Peter Gent attempts a rather innovative approach in his latest offering. He combines a prequel and a sequel within a single volume. Thus the reader is treated to anecdotes and informational insight regarding Phil Elliott’s rookie year--the period before NORTH DALLAS 40--as well as the circumstances surrounding the twentieth anniversary of the team’s first championship.

At the close of NORTH DALLAS 40, Phil Elliot was forced off the Dallas team and out of professional football. To make ends meet, he, much in the fashion of his creator, wrote about professional football and became a best-selling author. Admittedly, he is still haunted by recurrent nightmares about Charlotte Caulder’s murder, but that is the least of his worries. On the one hand, his ex-wife Courtnay is hauling him into court on a weekly basis. Courtnay Elliot is part of a scheme devised by a group of devious, extremely corrupt financiers to “persuade” Elliot to sell his ranch. It seems that his ranch stands in the way of the completion of an extensive and lucrative real-estate development, and the progress of the Denham-Laughlin Group shall not be denied.

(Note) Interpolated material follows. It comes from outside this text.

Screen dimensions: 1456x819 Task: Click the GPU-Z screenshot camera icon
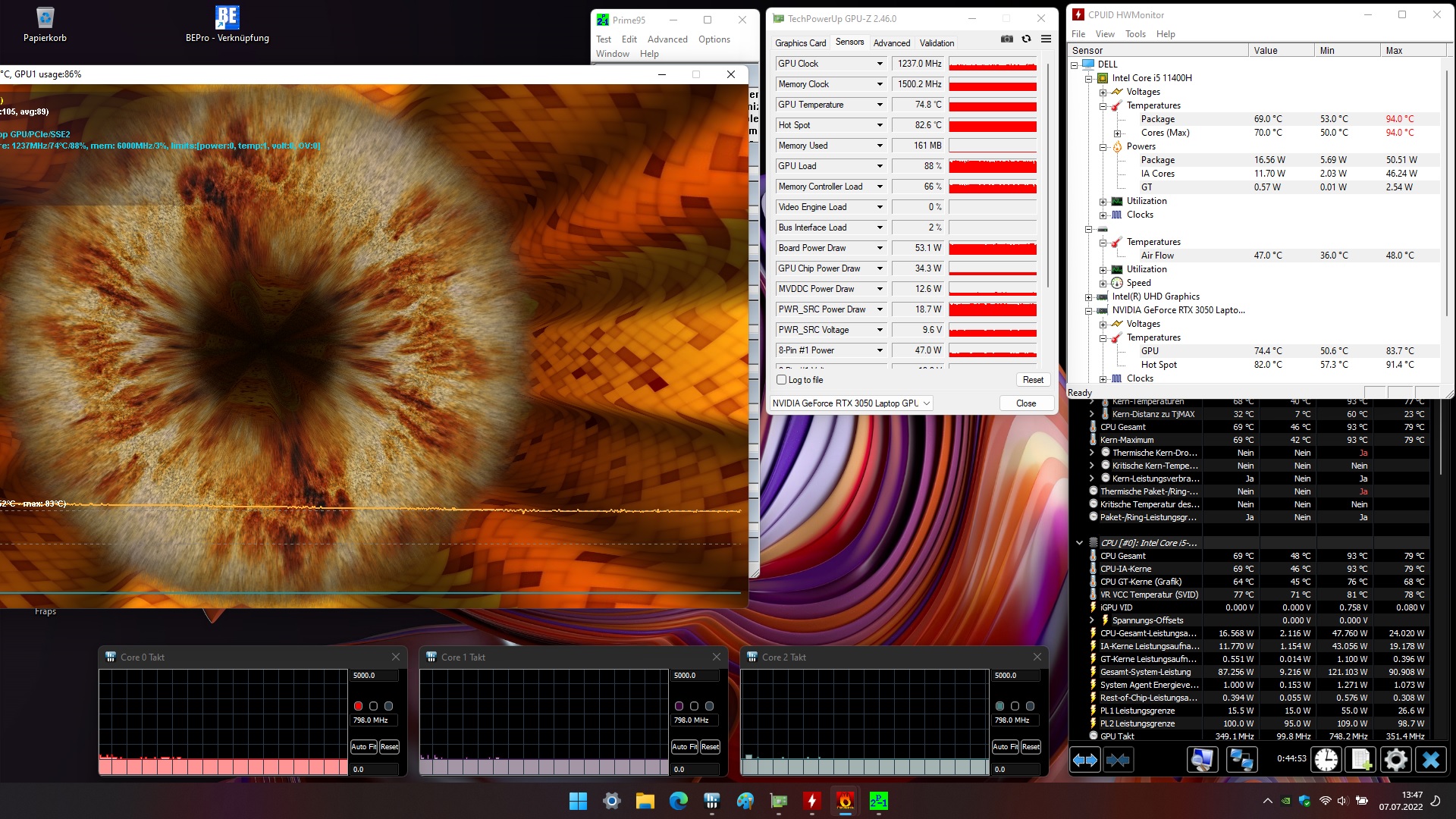[x=1006, y=39]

To further complicate matters, Denham-Laughlin are not just involved in various legitimate financial endeavors. In addition to exchanging guns for cocaine and generally intervening in Latin American politics, the scoundrels of D.L.G. propose to “capture” the government of the state of Texas. Once in control, the conspirators intend to implement a “final solution” with respect to illegal aliens that will flood the border with blood.

It is not necessary to read NORTH DALLAS FORTY before attempting this latest work by Gent, but it undoubtedly helps to be somewhat familiar with the characters. Unfortunately, many of those who read NORTH DALLAS FORTY were also exposed to the excellent film adaptation of the work. In consequence, the literary images Gent evokes are conditioned by the memory of the actors who portrayed his characters cinematically as well as the alterations made in the original story. Nevertheless, Gent has the regional accents and the spirit of the area down pat, and his progress through a rather complicated plot is as careful as movement through a swamp filled with quicksand.